PRICE £10 per month or £74 per year, from expressvpn.com

ExpressVPN is an old favourite that’s recently undergone some major upheavals. Many are to its benefit, with easy-to-use desktop apps on macOS and Windows, while Linux users get a similarly pleasant command-line utility. The company also provides instructio­ns to help you manually set up your VPN connection on routers and other devices.

Features include automatic obfuscatio­n on some servers, notably the Hong Kong endpoint, though we’d prefer better marked obfuscatio­n modes. 94 endpoint countries are on offer, entirely using RAMdisk servers. You also get a kill switch, split tunnelling and some proxy plugins for your web browser of choice.

The clients default to ExpressVPN’s own open-source Lightway protocol, which performs comparably to OpenVPN, edging towards being a little faster over long distances, such as connecting our UK test system to an endpoint in New York.

It’s fairly fast: we got above average download speeds of 318Mbits/sec and 250Mbits/sec from the Netherland­s and US respective­ly. UK speeds were below average but quick enough at 168Mbits/sec. Although ExpressVPN was once the most reliable service for internatio­nal video streaming fans, we couldn’t watch US Netflix, Disney+ or even BBC iPlayer when using a UK endpoint.

Then there’s the controvers­y. In September 2021, CIO and former US intelligen­ce officer Dan Gericke was fined following an FBI investigat­ion into his mercenary activities spying on human rights activists and journalist­s for the UAE. Separately, ExpressVPN was purchased by British company Kape Technologi­es, which owns a number of other VPN firms.

There are obvious ethical and potential trust implicatio­ns of both Gericke’s activities and Kape’s previous incarnatio­n as Crossrider, developer of an API with cross-site scripting capabiliti­es that became associated with adware developers who used it to inject unwanted ads into web pages. However, these don’t have any direct implicatio­ns for the quality of ExpressVPN’s service.

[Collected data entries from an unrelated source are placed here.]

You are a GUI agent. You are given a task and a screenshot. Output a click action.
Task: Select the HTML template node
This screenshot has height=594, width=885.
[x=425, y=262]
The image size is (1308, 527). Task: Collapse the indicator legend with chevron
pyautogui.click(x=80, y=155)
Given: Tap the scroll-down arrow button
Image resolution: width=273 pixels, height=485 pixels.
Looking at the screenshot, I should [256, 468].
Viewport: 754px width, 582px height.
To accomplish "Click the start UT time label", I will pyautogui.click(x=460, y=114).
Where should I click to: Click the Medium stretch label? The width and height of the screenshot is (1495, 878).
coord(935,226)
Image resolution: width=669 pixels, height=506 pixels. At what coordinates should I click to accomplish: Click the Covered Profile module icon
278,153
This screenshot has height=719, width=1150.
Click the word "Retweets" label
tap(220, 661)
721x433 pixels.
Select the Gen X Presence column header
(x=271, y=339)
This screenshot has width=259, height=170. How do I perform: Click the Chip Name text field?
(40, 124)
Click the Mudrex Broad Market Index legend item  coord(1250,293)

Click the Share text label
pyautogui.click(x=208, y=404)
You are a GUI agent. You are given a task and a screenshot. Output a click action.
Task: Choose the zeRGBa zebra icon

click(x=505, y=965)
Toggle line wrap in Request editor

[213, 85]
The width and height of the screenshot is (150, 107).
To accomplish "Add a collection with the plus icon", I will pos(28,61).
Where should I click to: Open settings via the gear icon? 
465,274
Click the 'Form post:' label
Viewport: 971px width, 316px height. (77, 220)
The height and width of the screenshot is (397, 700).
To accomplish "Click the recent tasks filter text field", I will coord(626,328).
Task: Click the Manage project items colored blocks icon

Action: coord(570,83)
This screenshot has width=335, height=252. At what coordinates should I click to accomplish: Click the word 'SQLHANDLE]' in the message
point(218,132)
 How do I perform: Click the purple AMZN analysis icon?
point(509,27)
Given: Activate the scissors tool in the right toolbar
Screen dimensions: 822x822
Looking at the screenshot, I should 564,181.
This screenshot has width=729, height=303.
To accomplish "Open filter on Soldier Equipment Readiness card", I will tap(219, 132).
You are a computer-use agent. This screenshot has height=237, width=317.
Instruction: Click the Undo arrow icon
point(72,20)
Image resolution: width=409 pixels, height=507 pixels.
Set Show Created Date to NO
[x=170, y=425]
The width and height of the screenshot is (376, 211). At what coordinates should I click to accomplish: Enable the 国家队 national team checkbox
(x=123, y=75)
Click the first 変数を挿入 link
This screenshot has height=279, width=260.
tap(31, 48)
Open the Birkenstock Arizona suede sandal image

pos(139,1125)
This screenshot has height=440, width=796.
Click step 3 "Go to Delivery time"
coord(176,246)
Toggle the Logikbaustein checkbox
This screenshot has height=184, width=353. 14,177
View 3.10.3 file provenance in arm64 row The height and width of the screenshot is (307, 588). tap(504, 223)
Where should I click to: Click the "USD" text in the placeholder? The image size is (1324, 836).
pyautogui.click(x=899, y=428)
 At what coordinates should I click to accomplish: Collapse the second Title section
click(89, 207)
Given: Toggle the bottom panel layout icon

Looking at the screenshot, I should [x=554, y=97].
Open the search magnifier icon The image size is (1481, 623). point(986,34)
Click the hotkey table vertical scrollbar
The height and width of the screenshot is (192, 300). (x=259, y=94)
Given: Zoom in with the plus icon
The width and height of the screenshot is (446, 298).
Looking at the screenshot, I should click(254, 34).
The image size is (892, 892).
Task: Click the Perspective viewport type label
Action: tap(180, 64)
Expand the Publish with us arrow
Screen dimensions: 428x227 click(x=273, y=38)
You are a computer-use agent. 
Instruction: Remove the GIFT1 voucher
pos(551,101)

We know ExpressVPN’s security measures resisted server seizure by Turkish authoritie­s under its previous ownership without revealing any user data. However, as it’s now under new ownership, no matter how hands-off we’re assured that Kape will be, we’re back to treating ExpressVPN’s audited no-logging policy as untested.

Its high price and poor streaming performanc­e make ExpressVPN hard to recommend right now.